* _EXERCISE_: Look through the listing underneath for "Toggle", and copy every line that has it.

RECORD SET below:

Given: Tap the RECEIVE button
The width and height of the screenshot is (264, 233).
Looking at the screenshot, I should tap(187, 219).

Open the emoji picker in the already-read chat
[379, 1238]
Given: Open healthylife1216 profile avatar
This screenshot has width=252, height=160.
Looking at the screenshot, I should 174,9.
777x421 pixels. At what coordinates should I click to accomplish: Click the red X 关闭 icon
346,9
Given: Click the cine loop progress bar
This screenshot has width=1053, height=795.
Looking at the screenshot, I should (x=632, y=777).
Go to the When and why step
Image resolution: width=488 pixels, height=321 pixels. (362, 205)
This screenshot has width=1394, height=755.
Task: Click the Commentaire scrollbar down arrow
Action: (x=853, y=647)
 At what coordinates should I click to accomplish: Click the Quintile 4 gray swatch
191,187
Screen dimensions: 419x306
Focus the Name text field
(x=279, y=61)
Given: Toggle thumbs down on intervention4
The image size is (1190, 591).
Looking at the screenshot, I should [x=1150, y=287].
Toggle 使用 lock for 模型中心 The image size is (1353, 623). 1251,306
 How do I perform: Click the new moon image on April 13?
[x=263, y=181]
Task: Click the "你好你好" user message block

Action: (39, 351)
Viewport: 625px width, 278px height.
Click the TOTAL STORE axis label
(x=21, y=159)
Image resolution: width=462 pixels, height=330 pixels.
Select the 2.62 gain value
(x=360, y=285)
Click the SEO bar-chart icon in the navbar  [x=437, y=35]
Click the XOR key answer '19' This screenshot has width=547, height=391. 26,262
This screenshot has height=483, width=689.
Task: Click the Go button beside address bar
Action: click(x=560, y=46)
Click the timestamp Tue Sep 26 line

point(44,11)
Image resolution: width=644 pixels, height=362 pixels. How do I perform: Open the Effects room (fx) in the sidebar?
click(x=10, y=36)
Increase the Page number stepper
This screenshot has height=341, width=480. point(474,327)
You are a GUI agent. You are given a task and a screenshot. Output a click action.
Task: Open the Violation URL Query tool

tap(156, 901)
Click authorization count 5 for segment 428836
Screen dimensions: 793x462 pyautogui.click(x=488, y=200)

End of RECORD SET.

* _RESPONSE AREA_:
Given: Toggle thumbs down on intervention4
Toggle 使用 lock for 模型中心 The image size is (1353, 623). 1251,306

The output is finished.